■ Task objective
Please copy out the items below word for word, from the line that contains "Describe the element at coordinates (452, 411)" through the line that contains "The width and height of the screenshot is (1600, 900).", keeping both of those lines.
<<<<
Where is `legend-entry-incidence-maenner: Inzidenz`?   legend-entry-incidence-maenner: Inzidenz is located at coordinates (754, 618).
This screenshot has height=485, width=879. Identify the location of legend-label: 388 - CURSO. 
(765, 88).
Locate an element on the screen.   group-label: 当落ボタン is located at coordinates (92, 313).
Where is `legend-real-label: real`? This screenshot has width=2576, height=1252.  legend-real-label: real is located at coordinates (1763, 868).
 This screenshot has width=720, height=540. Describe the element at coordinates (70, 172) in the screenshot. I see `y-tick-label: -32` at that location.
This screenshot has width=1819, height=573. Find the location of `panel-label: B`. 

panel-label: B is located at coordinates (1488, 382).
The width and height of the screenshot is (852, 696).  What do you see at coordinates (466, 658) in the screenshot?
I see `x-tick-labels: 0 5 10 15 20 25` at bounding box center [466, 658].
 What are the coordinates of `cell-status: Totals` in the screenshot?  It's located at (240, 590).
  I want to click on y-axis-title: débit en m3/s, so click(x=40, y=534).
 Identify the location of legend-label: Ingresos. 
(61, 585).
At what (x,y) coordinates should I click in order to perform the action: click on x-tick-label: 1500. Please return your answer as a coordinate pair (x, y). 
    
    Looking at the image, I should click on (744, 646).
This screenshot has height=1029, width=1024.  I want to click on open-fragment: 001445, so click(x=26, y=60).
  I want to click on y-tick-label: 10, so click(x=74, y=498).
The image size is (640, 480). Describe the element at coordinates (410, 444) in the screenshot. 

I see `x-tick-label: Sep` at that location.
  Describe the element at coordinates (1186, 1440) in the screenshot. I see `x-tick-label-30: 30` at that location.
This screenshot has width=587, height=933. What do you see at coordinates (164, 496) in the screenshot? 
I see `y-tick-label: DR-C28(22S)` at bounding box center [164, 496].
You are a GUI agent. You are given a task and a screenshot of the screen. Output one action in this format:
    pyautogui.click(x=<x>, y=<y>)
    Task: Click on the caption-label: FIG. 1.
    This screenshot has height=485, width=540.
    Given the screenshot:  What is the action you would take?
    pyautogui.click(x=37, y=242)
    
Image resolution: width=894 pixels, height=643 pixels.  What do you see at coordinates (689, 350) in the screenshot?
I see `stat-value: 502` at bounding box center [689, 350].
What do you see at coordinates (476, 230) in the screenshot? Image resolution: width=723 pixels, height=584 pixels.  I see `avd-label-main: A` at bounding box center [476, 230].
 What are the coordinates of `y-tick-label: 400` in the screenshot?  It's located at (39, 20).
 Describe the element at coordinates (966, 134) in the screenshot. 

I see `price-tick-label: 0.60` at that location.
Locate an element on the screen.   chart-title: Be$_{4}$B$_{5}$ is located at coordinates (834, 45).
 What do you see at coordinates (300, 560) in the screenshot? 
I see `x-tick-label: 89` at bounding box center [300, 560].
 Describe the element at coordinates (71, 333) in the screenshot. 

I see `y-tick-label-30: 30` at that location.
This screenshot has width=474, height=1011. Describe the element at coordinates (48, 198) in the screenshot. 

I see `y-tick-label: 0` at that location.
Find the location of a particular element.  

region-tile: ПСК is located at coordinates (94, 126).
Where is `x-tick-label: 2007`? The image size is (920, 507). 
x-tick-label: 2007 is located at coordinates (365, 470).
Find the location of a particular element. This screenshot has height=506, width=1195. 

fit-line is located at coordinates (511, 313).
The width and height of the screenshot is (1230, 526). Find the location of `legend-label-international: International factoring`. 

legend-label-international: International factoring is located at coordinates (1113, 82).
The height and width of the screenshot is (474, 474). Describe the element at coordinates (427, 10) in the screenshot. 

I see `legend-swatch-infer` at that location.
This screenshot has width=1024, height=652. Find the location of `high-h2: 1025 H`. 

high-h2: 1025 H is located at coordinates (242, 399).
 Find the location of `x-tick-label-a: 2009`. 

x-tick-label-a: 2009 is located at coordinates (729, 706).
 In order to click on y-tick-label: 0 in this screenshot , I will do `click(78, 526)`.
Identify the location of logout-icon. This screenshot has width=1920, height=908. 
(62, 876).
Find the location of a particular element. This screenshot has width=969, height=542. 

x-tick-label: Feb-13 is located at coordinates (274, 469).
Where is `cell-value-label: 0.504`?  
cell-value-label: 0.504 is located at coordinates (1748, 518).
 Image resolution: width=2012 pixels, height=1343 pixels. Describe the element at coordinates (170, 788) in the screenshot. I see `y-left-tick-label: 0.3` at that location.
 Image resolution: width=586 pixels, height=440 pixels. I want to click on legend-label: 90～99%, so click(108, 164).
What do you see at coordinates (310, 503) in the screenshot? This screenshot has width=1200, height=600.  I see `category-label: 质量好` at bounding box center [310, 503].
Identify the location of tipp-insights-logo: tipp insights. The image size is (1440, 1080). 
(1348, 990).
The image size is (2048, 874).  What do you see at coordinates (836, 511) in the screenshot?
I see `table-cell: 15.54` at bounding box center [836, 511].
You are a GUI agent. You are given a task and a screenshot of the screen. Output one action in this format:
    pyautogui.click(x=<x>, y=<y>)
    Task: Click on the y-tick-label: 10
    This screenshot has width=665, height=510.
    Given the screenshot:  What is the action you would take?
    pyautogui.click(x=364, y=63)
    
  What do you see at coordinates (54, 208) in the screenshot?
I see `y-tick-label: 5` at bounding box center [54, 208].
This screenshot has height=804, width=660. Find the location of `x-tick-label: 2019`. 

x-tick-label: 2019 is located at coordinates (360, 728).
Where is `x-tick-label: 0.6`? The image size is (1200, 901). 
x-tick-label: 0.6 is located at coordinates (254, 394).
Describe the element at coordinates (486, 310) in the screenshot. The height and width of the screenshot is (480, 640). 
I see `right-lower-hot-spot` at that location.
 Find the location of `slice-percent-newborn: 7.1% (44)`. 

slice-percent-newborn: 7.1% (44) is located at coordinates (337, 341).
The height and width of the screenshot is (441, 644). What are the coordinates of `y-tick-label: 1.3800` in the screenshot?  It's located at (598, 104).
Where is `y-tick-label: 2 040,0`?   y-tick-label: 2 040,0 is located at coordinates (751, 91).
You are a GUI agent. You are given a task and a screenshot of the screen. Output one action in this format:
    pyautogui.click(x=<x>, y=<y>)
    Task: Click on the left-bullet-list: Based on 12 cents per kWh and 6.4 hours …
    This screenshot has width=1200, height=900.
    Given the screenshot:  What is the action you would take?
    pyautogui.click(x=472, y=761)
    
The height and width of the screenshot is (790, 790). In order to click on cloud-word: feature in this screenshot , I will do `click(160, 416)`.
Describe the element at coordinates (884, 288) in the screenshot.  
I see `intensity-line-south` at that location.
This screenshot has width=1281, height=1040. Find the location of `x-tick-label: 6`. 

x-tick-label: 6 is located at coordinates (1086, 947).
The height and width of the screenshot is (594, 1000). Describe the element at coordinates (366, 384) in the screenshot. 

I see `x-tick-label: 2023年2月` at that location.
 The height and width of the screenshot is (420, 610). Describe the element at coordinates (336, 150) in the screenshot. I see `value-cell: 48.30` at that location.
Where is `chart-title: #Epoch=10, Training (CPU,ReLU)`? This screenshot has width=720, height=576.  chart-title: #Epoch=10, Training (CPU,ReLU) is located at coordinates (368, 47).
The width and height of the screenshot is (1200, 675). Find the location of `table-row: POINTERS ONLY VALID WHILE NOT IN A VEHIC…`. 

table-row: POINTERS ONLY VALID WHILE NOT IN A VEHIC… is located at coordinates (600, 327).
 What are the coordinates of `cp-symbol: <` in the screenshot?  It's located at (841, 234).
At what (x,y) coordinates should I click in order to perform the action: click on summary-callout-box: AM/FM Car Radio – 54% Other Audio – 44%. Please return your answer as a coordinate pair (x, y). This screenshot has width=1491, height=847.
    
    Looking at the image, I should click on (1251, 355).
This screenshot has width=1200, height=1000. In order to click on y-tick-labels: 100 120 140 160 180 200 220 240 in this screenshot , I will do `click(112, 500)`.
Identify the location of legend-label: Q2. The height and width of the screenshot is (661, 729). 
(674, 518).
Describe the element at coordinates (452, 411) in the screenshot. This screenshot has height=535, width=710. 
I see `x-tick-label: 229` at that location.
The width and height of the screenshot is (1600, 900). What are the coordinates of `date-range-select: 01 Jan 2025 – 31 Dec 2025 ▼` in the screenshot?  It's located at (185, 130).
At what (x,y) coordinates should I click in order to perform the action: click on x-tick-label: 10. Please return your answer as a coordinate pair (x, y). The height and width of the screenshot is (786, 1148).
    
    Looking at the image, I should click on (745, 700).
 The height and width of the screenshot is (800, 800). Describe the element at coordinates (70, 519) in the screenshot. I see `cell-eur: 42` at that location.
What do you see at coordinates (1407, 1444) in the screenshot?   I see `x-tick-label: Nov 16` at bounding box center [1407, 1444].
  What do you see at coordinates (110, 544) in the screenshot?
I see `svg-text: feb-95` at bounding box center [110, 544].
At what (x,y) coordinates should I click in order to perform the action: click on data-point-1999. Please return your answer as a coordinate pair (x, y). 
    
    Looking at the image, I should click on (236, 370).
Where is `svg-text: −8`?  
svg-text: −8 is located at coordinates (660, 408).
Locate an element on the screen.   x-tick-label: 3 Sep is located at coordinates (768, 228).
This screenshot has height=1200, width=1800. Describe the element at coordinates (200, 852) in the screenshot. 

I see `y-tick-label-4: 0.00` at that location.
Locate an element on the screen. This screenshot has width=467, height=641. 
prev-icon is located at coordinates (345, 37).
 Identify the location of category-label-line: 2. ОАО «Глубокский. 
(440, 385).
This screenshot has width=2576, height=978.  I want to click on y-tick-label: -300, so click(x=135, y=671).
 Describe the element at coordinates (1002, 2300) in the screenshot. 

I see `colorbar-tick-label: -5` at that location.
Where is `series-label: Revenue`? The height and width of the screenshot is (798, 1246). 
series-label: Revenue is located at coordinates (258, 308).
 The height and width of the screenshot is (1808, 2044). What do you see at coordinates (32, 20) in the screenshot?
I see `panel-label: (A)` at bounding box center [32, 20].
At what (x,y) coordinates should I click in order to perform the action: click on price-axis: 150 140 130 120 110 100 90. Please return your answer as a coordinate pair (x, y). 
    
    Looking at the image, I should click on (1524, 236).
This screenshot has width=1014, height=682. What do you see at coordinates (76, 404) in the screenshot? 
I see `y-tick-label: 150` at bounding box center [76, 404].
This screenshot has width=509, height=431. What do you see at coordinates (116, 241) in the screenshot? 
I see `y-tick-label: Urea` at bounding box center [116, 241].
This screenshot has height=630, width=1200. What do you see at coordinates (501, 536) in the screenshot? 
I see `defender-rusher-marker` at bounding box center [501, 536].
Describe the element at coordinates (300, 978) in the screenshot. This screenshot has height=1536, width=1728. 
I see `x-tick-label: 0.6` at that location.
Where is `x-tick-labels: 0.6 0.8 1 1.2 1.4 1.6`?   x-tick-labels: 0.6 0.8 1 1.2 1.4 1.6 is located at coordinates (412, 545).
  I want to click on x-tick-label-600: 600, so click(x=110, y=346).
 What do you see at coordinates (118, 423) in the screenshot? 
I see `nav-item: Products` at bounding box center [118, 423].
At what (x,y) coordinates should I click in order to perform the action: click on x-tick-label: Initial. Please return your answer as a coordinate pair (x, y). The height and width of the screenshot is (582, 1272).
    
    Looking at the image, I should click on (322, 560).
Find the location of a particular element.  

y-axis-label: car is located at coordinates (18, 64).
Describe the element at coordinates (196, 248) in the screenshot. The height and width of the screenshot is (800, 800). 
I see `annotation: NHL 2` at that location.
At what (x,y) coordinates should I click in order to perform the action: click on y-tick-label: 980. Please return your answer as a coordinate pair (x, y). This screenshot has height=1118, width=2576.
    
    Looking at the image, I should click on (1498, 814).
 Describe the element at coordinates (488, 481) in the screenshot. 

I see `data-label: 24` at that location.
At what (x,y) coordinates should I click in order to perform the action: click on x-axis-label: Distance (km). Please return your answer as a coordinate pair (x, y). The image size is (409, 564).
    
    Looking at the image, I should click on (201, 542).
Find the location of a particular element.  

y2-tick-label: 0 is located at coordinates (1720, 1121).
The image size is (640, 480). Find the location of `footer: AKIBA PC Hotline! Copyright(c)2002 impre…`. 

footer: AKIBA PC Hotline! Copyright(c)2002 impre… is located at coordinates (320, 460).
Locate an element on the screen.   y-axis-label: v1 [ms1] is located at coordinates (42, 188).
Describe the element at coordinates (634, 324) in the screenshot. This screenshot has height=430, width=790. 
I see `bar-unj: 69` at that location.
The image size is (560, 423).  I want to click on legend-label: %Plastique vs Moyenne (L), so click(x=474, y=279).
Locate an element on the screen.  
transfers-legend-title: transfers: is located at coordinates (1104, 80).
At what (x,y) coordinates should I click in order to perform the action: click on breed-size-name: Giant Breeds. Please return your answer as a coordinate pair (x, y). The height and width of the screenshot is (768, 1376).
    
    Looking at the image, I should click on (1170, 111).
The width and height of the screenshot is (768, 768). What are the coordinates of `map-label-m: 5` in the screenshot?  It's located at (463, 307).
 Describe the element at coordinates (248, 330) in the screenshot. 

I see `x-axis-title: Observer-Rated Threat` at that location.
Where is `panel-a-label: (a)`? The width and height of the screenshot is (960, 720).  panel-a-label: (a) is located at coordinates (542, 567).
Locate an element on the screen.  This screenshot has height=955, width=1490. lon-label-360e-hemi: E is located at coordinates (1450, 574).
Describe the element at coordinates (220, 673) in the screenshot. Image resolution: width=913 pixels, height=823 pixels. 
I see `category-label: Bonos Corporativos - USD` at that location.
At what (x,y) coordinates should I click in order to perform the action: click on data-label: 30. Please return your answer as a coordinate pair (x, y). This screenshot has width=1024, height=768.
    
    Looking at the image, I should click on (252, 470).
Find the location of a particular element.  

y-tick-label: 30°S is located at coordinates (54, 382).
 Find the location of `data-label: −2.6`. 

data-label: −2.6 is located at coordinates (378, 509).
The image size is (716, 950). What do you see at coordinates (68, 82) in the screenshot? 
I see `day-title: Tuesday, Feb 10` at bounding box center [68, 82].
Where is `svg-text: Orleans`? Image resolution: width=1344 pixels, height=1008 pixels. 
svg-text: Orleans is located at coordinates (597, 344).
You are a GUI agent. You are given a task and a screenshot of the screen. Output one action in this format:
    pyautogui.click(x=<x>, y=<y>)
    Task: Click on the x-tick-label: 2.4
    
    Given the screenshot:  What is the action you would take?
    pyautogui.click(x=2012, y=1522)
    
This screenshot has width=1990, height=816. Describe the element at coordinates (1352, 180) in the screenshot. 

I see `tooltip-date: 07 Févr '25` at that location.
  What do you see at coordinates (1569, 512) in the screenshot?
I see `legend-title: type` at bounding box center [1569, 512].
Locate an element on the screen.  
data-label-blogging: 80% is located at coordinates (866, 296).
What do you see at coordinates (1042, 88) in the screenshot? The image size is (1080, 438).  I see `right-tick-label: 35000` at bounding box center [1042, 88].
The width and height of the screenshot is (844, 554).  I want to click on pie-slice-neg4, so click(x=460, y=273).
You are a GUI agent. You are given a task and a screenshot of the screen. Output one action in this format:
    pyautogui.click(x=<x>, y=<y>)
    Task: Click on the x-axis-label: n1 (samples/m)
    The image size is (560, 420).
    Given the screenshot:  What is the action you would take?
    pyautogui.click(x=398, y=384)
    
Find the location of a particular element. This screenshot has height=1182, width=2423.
>>>>
■ Solution for this problem
Describe the element at coordinates (452, 411) in the screenshot. This screenshot has height=535, width=710. 
I see `x-tick-label: 229` at that location.
The width and height of the screenshot is (1600, 900). What are the coordinates of `date-range-select: 01 Jan 2025 – 31 Dec 2025 ▼` in the screenshot?  It's located at (185, 130).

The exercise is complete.